Foreign Investment in Land Calls for Change in Law
Foreign investors are increasingy purchasing land in Iceland, and one of the ways to prevent large pieces of land from being purchased by wealty foreign investors is to reinstate a right, which would give municipalities and the government preemption, that is, the right to purchase before others.
“It’s nothing new that wealthy individuals covet salmon fishing rights,” Steingrímur Sigfússon, speaker of Alþingi, the Icelandic parliament, told Morgunblaðið in response to the newspaper’s coverage, Saturday, of the extent to which British investor James Ratcliffe has purchased land in Iceland. “What may be new is that a wealthy foreign individual does so to such a large extent. Of course I’m worried, just like many others.”
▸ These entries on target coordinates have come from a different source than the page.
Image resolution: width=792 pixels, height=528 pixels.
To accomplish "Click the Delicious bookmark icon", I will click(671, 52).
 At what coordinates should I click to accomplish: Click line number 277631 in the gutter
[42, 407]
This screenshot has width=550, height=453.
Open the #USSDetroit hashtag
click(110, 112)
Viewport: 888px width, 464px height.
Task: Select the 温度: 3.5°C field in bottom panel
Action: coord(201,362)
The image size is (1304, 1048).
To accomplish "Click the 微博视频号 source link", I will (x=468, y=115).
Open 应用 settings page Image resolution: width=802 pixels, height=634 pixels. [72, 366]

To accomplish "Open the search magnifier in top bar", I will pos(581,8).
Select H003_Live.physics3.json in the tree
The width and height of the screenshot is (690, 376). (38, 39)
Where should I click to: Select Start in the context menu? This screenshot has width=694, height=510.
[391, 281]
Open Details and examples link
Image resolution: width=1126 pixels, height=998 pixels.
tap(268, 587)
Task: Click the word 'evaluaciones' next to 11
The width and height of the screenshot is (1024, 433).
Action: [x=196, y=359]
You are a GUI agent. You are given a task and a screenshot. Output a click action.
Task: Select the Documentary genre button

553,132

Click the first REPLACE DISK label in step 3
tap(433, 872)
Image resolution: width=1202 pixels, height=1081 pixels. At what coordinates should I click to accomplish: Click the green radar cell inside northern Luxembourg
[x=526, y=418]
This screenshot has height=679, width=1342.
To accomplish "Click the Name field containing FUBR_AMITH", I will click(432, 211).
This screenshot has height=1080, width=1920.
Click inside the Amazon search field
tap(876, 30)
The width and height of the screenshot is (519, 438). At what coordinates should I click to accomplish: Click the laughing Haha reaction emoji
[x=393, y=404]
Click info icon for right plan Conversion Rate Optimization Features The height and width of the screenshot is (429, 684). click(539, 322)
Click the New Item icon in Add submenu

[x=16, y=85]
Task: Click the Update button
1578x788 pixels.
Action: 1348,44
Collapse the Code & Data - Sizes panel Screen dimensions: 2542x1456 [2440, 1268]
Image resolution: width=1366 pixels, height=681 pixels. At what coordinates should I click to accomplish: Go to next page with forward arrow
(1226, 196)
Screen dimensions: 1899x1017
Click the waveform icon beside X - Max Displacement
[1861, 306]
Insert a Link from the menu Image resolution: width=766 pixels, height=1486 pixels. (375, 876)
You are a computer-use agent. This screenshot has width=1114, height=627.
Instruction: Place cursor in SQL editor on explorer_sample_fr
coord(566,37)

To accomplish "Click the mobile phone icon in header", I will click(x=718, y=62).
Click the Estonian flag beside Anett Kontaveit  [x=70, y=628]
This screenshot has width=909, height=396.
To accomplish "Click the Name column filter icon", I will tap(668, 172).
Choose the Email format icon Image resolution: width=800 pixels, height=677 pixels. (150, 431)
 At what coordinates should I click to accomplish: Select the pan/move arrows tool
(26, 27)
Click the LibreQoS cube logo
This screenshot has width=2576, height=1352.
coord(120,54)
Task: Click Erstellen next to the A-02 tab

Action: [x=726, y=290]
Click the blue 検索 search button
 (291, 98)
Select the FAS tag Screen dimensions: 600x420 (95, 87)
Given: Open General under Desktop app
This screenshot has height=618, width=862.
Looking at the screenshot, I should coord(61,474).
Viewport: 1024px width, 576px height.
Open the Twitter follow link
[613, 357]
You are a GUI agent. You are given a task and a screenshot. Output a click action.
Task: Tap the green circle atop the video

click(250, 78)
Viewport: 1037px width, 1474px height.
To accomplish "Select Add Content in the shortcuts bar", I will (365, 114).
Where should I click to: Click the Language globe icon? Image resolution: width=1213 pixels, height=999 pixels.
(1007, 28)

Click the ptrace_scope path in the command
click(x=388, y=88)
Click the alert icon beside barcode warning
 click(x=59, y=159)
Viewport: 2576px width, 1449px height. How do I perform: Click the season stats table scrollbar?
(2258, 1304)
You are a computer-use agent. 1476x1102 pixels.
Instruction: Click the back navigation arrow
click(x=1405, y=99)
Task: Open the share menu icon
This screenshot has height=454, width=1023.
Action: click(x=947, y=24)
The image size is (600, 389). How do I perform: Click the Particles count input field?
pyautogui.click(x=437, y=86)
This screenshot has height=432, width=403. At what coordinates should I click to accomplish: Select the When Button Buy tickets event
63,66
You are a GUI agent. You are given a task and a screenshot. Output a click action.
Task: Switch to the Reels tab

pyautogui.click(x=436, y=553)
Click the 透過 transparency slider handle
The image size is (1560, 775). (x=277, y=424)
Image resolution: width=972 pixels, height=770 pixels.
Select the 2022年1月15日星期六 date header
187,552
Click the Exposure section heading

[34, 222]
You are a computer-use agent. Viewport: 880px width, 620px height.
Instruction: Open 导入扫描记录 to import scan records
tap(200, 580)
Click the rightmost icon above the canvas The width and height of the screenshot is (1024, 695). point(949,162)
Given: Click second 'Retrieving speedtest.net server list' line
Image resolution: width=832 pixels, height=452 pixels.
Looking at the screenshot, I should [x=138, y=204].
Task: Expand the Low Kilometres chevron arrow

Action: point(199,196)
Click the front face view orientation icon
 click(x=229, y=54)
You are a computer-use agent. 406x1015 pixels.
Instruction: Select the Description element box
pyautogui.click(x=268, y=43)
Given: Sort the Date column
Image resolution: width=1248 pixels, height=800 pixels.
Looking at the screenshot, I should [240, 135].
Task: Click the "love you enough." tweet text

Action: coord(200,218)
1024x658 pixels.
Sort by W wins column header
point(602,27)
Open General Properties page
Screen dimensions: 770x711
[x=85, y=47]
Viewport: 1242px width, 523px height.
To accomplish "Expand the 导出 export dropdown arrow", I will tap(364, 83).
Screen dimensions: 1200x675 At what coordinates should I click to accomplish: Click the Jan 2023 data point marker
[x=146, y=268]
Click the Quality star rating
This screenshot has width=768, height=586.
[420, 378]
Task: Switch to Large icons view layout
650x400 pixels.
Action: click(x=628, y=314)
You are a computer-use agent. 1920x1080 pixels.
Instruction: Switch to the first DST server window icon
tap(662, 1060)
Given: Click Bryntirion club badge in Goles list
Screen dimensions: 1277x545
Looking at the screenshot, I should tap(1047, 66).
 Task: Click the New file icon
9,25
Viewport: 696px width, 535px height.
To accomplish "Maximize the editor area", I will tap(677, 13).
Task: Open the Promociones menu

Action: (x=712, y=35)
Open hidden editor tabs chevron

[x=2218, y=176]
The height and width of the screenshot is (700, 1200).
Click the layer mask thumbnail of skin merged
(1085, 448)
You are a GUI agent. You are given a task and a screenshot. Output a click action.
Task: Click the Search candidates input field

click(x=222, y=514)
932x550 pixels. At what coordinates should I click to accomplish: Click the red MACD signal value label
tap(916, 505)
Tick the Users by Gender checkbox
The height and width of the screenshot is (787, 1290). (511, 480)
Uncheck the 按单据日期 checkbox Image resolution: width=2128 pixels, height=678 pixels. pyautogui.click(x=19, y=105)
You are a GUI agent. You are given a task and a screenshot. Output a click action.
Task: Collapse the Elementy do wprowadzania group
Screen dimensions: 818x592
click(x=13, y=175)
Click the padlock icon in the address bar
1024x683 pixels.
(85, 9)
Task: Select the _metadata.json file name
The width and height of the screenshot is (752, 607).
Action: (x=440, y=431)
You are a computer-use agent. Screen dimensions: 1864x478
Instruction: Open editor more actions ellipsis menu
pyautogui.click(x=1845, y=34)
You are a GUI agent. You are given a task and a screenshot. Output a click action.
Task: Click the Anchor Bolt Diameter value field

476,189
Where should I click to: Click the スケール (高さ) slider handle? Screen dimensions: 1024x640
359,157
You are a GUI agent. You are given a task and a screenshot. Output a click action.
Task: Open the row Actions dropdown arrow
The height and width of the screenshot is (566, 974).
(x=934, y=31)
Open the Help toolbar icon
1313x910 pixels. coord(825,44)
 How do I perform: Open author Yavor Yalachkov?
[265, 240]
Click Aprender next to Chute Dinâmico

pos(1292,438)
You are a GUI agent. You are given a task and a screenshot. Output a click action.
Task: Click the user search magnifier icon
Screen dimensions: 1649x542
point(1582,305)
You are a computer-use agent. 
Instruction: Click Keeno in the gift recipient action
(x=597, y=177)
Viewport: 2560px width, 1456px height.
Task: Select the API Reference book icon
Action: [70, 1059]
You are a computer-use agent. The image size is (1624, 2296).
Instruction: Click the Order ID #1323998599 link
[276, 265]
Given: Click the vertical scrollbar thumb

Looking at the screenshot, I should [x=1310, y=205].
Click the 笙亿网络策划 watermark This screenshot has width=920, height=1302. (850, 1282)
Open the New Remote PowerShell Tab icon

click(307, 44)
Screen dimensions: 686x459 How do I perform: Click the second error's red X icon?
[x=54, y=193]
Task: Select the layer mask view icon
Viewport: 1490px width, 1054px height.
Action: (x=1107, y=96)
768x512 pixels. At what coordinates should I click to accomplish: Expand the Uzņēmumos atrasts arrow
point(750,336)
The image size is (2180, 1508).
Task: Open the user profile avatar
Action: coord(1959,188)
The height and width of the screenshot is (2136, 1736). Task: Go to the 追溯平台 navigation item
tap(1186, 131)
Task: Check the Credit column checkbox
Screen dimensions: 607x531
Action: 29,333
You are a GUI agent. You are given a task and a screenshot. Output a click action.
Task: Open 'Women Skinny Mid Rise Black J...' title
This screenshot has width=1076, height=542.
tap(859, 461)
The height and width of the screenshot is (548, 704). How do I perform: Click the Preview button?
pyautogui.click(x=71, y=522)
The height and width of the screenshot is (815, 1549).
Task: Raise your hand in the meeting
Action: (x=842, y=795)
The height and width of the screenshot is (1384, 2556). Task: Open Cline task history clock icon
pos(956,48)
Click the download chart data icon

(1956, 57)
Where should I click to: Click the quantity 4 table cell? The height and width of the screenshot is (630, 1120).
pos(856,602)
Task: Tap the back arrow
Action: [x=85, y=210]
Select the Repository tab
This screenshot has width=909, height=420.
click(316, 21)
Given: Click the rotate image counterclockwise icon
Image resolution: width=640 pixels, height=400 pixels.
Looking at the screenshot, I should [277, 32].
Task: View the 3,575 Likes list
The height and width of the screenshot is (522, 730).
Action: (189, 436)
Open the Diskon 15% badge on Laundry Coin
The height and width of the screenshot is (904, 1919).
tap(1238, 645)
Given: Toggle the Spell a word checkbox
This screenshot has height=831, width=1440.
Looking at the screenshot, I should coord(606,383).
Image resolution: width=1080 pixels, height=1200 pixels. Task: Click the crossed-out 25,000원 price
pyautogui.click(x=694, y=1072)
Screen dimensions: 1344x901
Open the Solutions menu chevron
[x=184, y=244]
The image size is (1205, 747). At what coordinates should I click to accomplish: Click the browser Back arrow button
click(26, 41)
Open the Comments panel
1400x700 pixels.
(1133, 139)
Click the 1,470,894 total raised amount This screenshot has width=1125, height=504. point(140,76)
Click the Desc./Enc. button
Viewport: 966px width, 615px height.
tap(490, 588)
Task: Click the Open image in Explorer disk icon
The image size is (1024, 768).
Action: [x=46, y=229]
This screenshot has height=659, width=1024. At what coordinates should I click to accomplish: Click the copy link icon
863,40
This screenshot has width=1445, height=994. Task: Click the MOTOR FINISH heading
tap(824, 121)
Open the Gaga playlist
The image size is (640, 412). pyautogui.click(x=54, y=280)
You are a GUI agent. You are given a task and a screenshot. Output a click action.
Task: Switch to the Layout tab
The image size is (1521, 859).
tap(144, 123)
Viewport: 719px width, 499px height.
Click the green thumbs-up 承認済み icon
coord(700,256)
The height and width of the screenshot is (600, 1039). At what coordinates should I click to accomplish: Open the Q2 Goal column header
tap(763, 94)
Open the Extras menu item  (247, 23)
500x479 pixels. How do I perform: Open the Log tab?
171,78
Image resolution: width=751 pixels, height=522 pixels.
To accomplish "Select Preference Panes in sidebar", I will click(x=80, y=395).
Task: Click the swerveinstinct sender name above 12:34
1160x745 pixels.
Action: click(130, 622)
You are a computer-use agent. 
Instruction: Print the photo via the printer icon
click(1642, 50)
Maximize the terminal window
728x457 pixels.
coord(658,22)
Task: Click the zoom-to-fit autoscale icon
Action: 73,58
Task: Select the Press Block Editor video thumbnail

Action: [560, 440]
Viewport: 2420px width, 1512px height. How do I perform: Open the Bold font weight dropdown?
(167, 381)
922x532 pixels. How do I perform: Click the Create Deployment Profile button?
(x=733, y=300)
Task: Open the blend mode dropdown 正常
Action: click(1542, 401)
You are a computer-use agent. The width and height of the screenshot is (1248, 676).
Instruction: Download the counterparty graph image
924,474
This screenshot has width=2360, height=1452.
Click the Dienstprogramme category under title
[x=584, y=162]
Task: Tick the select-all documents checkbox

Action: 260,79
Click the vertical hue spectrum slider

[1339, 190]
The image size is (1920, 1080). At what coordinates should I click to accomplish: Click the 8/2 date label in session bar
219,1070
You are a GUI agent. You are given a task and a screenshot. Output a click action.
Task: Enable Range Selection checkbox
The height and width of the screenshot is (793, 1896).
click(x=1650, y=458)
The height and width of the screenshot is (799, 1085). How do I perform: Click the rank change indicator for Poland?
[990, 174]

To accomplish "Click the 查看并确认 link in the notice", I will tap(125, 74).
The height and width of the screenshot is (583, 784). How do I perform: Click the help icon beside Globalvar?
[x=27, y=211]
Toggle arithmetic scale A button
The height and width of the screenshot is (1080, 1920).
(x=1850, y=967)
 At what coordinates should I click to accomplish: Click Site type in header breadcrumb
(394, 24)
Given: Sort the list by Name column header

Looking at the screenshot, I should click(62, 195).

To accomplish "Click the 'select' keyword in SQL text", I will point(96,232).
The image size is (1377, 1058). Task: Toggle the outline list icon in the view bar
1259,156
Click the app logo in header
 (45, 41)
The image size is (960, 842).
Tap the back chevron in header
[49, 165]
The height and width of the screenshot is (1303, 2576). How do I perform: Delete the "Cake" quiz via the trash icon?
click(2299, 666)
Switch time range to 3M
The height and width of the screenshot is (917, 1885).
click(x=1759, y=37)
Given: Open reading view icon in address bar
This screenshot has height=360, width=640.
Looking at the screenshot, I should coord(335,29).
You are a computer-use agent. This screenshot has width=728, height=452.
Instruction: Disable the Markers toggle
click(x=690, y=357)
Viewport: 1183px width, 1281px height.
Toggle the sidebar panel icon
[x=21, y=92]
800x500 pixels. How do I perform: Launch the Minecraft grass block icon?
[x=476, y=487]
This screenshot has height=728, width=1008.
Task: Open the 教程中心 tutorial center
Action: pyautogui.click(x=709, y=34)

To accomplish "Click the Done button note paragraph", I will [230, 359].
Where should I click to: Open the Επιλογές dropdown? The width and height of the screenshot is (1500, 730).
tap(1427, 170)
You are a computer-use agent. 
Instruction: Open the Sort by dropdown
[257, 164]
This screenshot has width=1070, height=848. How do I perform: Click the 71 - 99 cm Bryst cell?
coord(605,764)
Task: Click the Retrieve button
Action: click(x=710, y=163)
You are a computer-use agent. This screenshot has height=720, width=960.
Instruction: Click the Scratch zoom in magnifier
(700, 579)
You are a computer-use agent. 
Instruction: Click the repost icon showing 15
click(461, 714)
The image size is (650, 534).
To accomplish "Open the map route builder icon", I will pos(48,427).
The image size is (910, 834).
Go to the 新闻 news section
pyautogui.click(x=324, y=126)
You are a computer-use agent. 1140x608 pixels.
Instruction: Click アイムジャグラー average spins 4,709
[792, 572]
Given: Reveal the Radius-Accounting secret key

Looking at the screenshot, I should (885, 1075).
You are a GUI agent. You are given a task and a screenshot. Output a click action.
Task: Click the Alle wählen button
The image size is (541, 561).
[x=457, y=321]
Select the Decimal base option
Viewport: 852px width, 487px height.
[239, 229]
Ratcliffe and his associates have acquired close to 40 pieces of land in Iceland, about 30 of which are in Vopnafjörður fjord in Northeast Iceland. In addition, they are shareholders in more than 20 companies in Iceland, most of which with a parent company in Luxemburg, Dylan Holding S.A. Ratcliffe is also a large shareholder in the Fishing club Strengur, through his ownership in a British company.
Gísli Ásgeirsson, CEO of Strengur, states that the purchase of land aims to secure salmon fishing rights. “It is done out of interest in developing [salmon fishing].” The aim is to increase salmon numbers in the rivers. Gísli reports that wealthy foreigners are ready to pay large amounts of money for their privacy. The development, he says, is part of building up luxury tourism in Iceland.
Father and son Marinó Jóhannsson and Ævar Rafn Marinósson, at the farm Tungusel, are critical of Ratcliffe’s investment. They report having been pressured by a lawyer to sell their land. “They have put a lot of pressure on us. You could almost call it persecution,” Marinó lamented. “If we lose the majority [ownership in the fishing club], then all is lost.”
Steingrímur admits that the land and tenancy laws in Iceland are less effective that ever. As an example, the preemption of municipalities with regard to the purchase of land was eliminated from the law in 2004. That right, he notes, works as a brake, to some extent. He believes reinstating that right into law would serve the public interest.